WHAT YOU SHOULD DO: Set down exact lines only, from the line with "Click the Modem key folder icon" through the last line of the material below, with every picture left out.

SOURCE MATERIAL:

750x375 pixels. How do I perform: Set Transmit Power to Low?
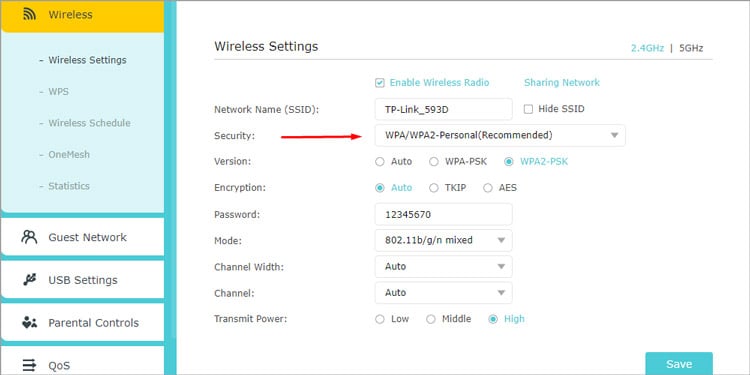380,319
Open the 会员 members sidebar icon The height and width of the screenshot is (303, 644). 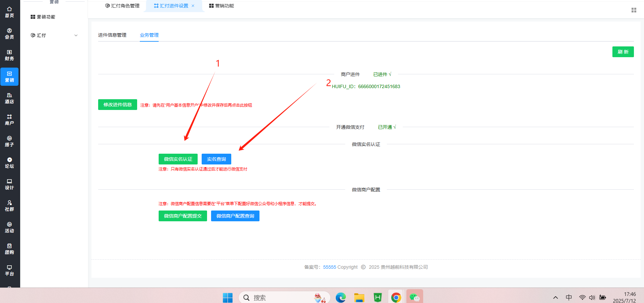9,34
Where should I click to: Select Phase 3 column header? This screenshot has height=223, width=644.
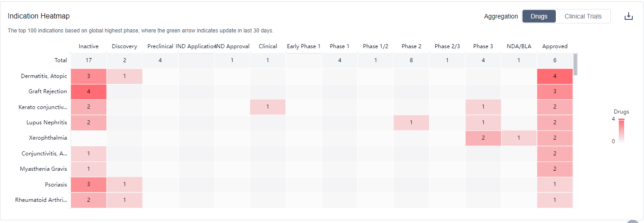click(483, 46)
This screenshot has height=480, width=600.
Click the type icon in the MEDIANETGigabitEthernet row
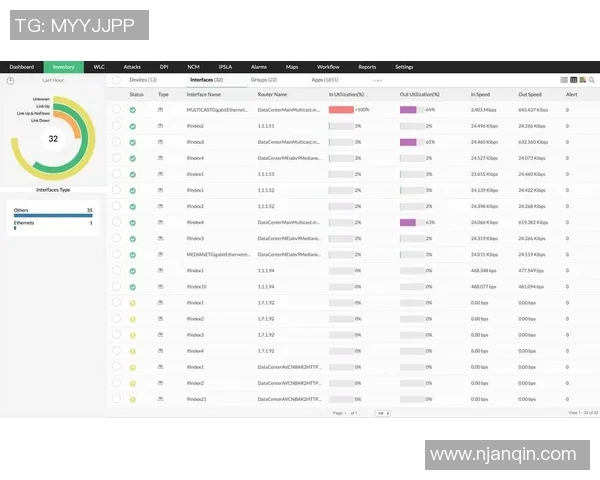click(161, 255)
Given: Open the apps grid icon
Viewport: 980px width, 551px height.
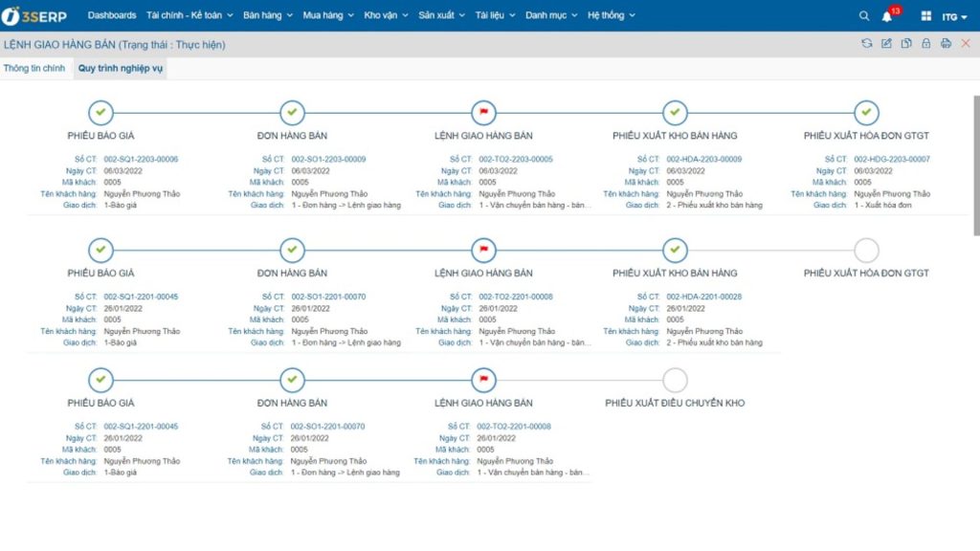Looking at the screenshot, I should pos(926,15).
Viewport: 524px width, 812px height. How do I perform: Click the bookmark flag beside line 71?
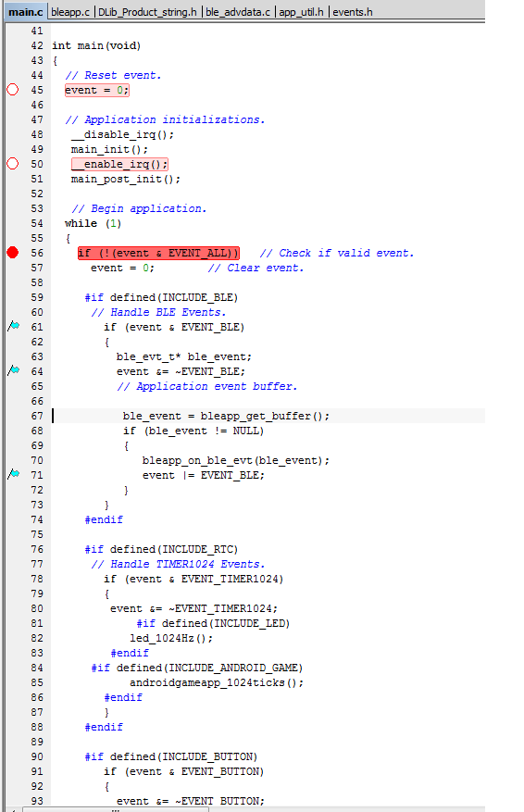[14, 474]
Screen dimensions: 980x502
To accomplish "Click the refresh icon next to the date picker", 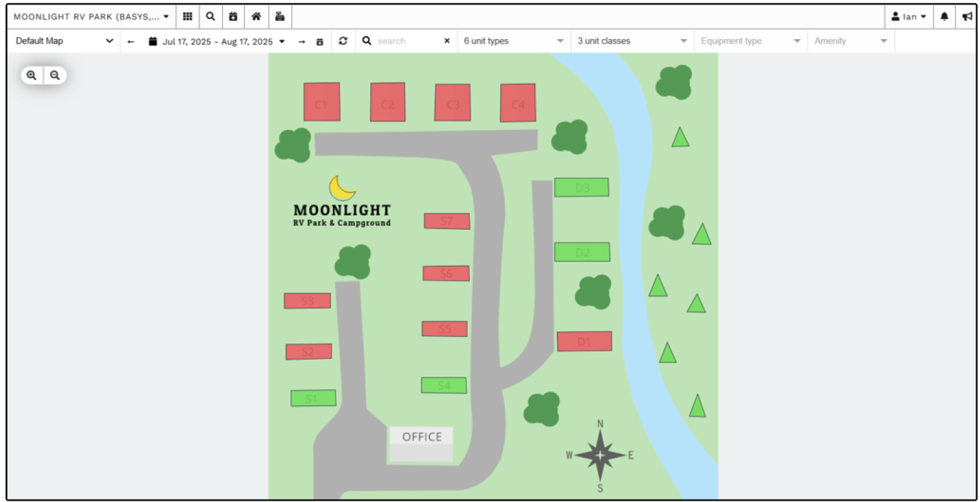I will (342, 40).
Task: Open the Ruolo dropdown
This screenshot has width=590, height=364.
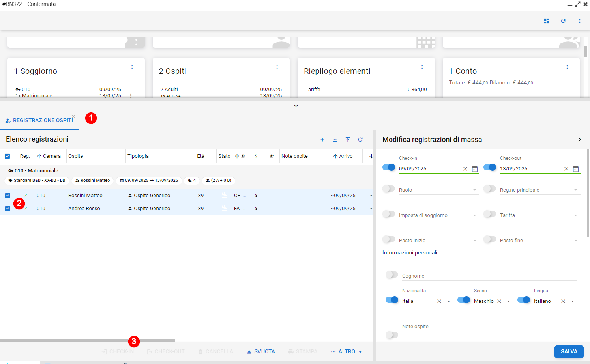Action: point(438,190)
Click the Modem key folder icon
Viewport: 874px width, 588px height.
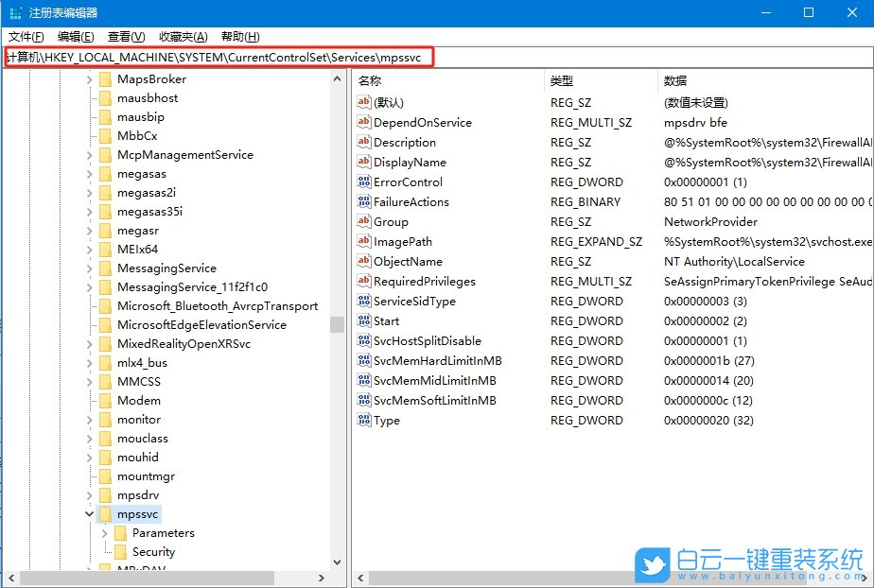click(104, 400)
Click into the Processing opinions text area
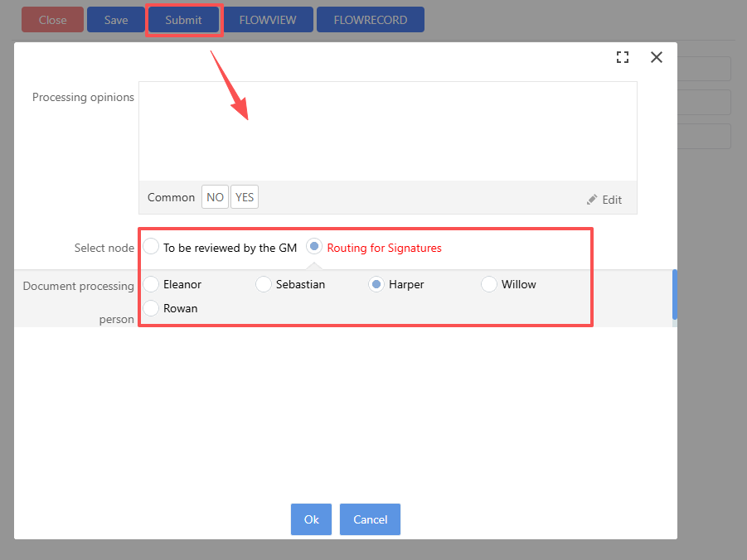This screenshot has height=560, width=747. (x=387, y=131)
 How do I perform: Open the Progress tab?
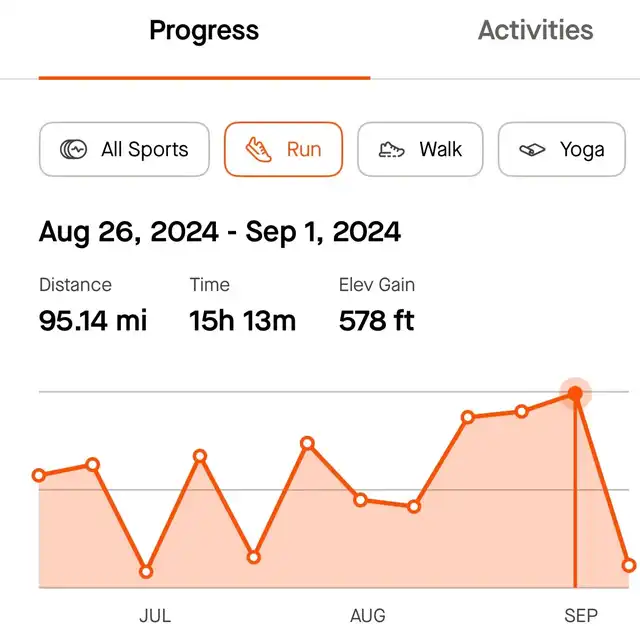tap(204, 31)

ANSWER TO THE EXERCISE:
Click the Modem key folder icon
Viewport: 874px width, 588px height.
click(104, 400)
Click into the Processing opinions text area
This screenshot has height=560, width=747. (x=387, y=131)
 How do I perform: Open the Progress tab?
tap(204, 31)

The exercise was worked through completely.